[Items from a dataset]
____________
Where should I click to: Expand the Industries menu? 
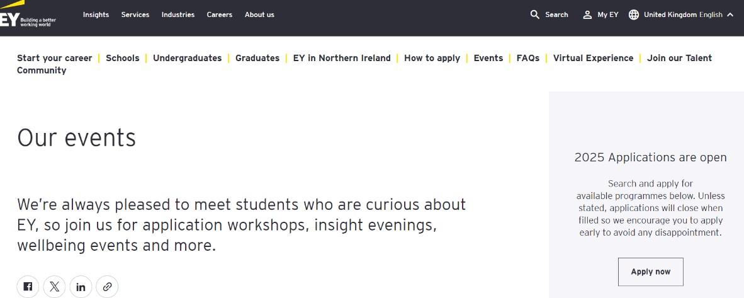point(178,14)
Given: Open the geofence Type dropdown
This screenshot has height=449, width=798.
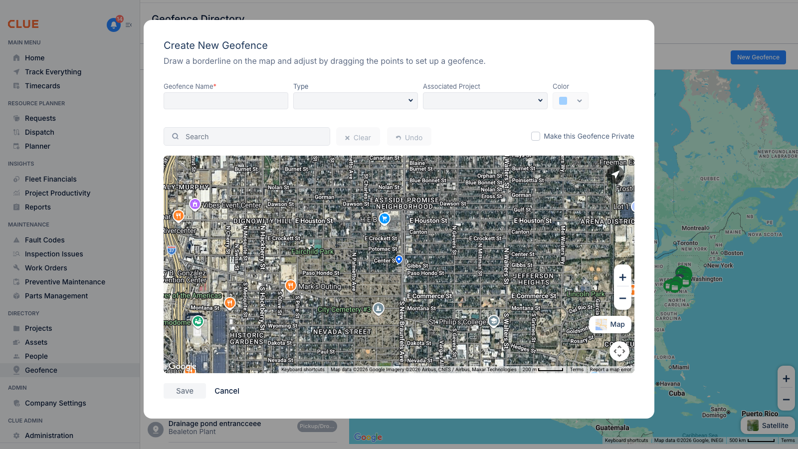Looking at the screenshot, I should coord(410,100).
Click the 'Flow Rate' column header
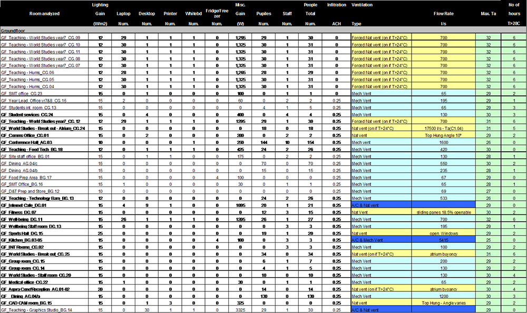This screenshot has width=527, height=313. [443, 14]
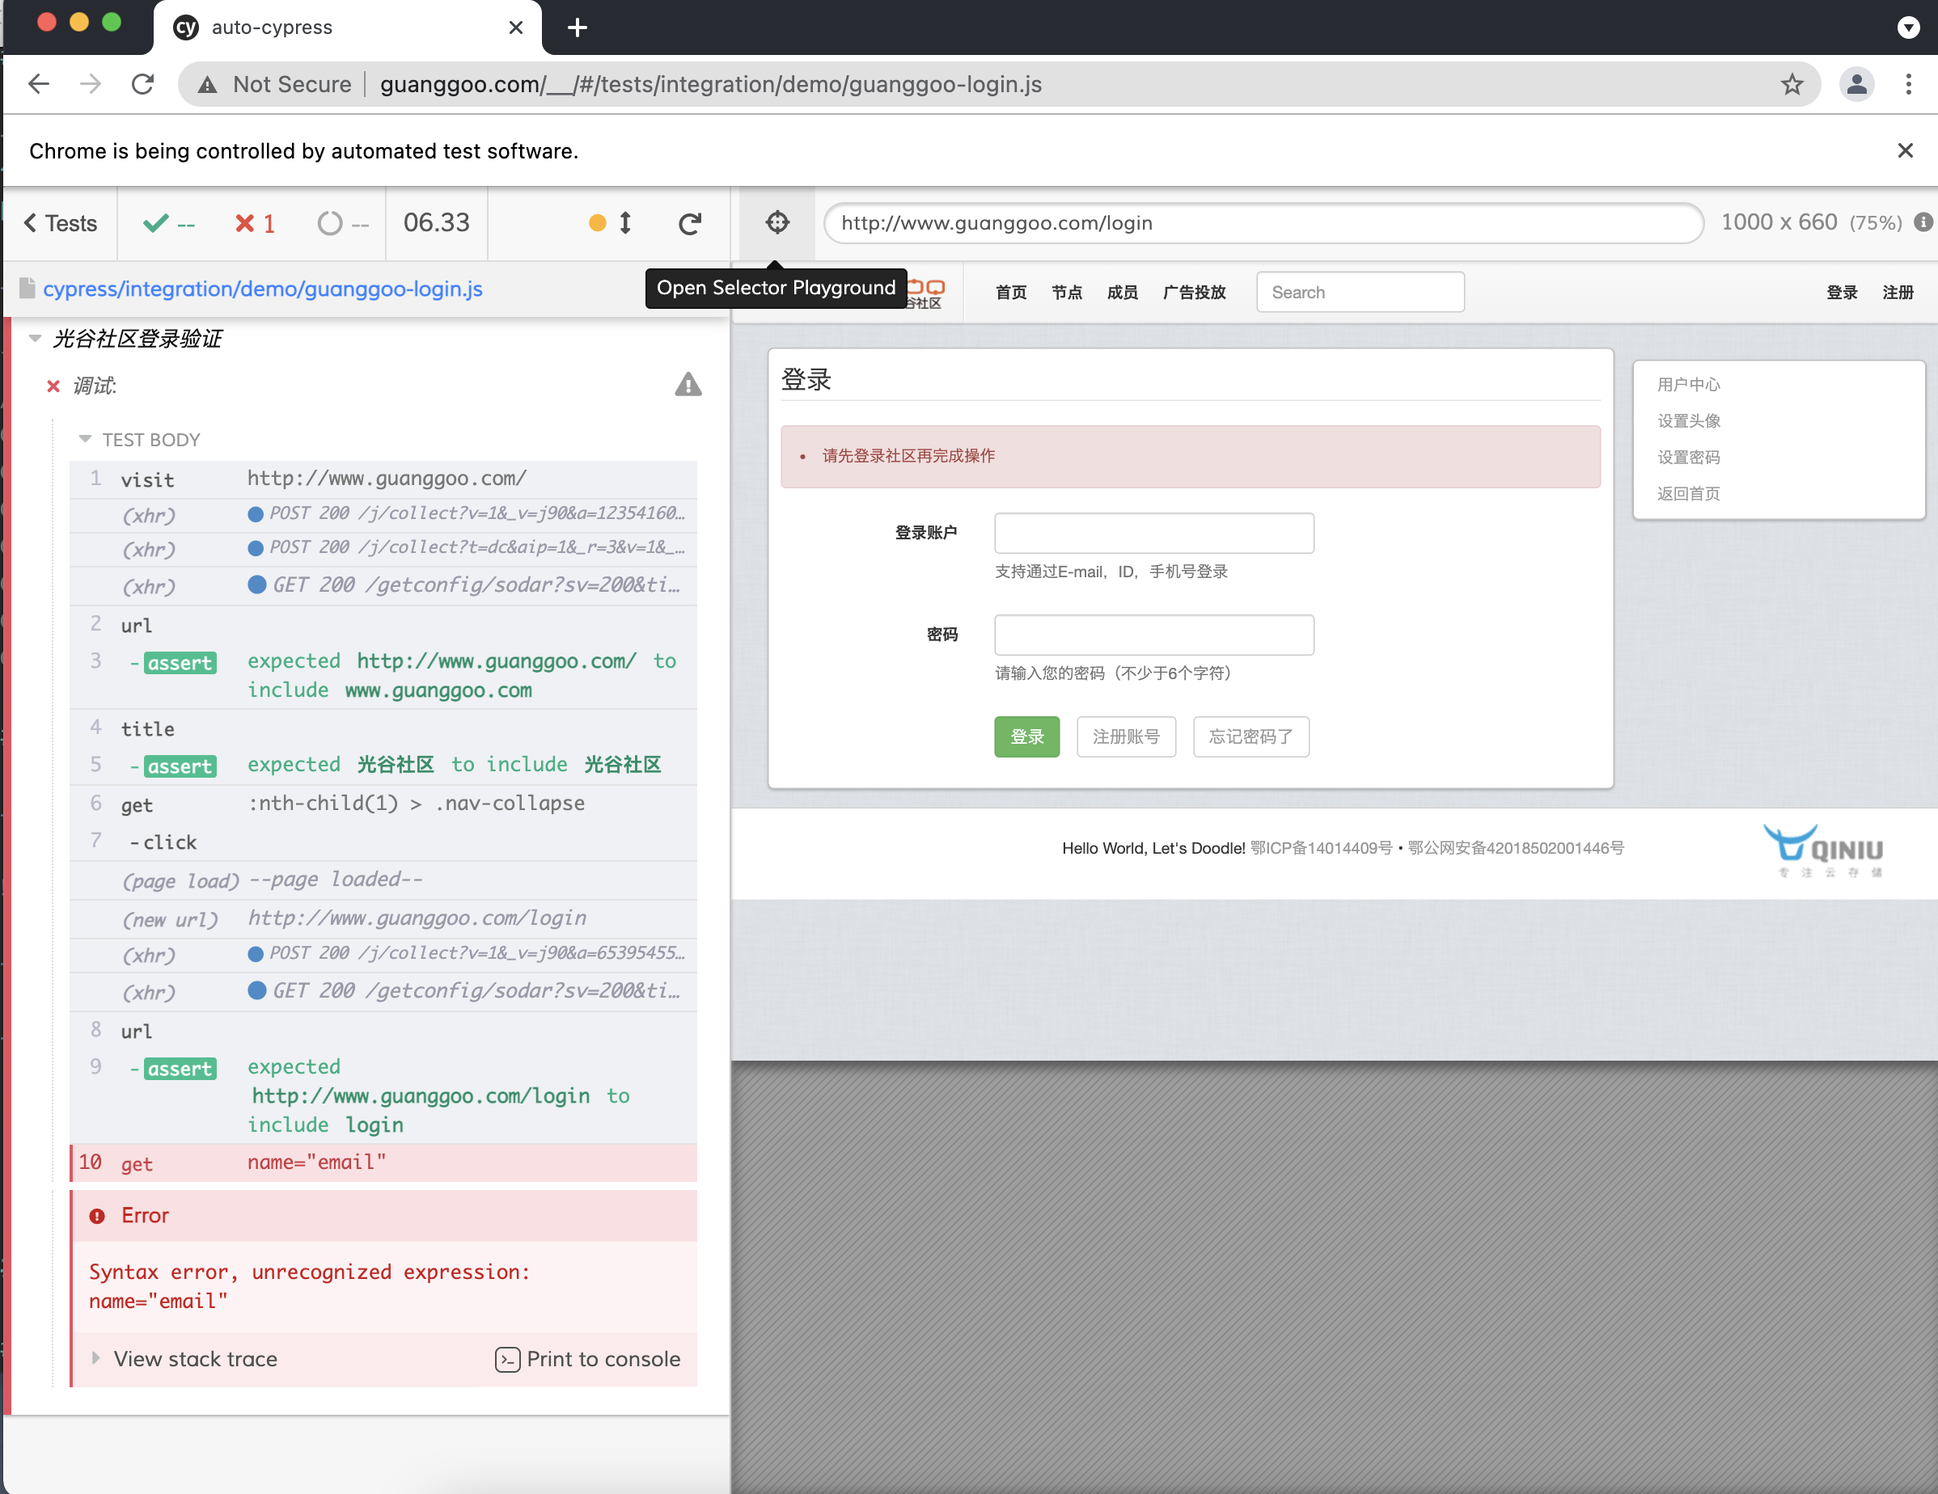The image size is (1938, 1494).
Task: Click the test warning triangle icon
Action: pos(688,385)
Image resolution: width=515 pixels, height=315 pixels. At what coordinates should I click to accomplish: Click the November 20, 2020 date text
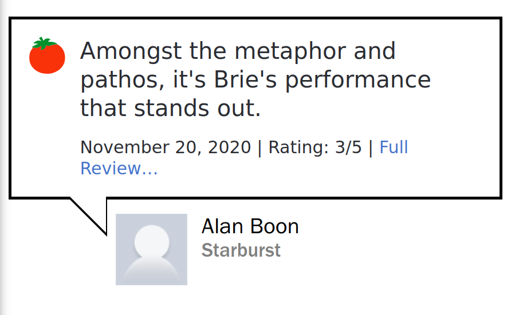coord(166,147)
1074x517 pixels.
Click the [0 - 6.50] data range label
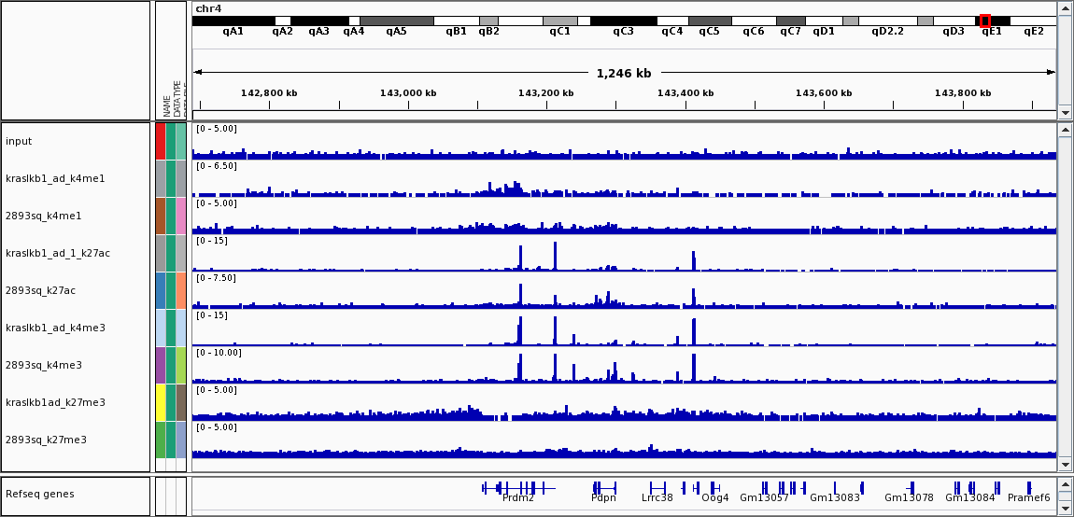coord(217,166)

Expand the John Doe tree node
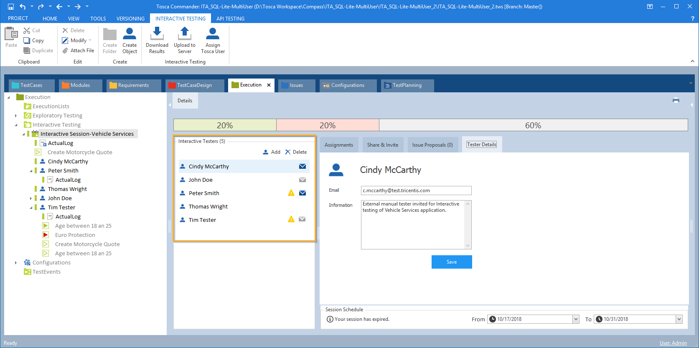tap(31, 198)
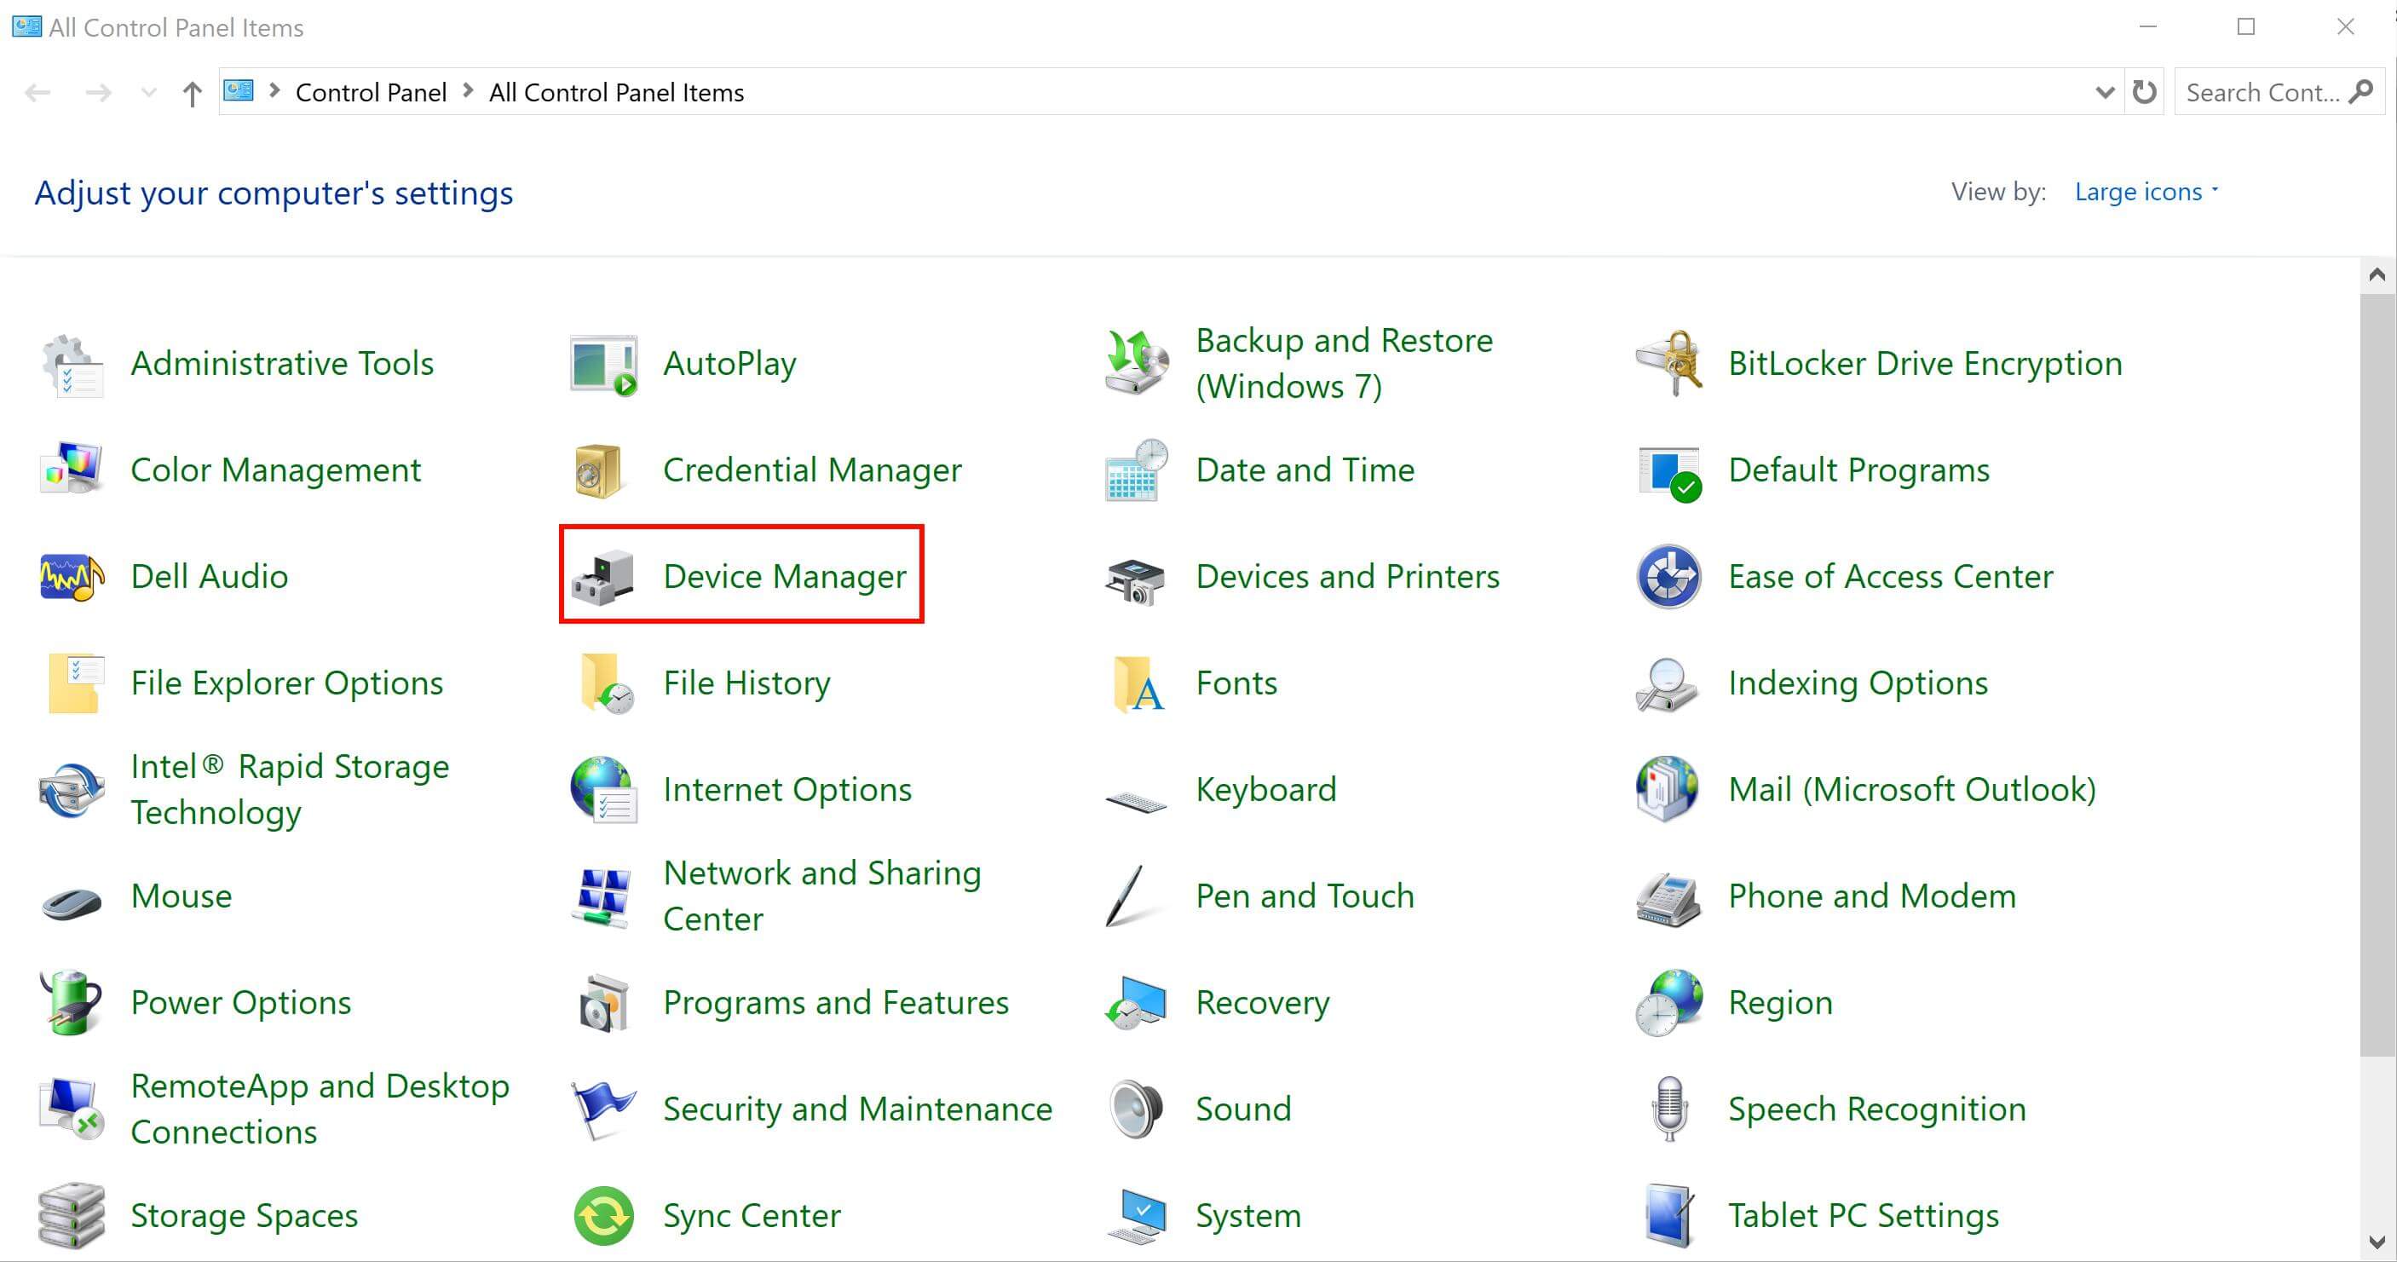Screen dimensions: 2397x1262
Task: Select All Control Panel Items in breadcrumb
Action: 617,91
____________
> _What you should do_:
Rewrite all of the lines above with "Expand" replaced by "Unfold" and everything else unchanged, leaving out the pictures.

> _Answer below_:
Where should I click to: Unfold the Industries menu? 
point(178,14)
Given: Open the geofence Type dropdown
This screenshot has height=449, width=798.
Looking at the screenshot, I should coord(410,100).
Click the 'Flow Rate' column header
This screenshot has width=527, height=313. [443, 14]
The image size is (1938, 1494).
Task: Click the test warning triangle icon
Action: pos(688,385)
Image resolution: width=515 pixels, height=315 pixels. At what coordinates should I click to accomplish: Click the November 20, 2020 date text
coord(166,147)
1074x517 pixels.
Click the [0 - 6.50] data range label
coord(217,166)

Unfold the John Doe tree node
tap(31, 198)
Screen dimensions: 2397x1262
Task: Select All Control Panel Items in breadcrumb
Action: 617,91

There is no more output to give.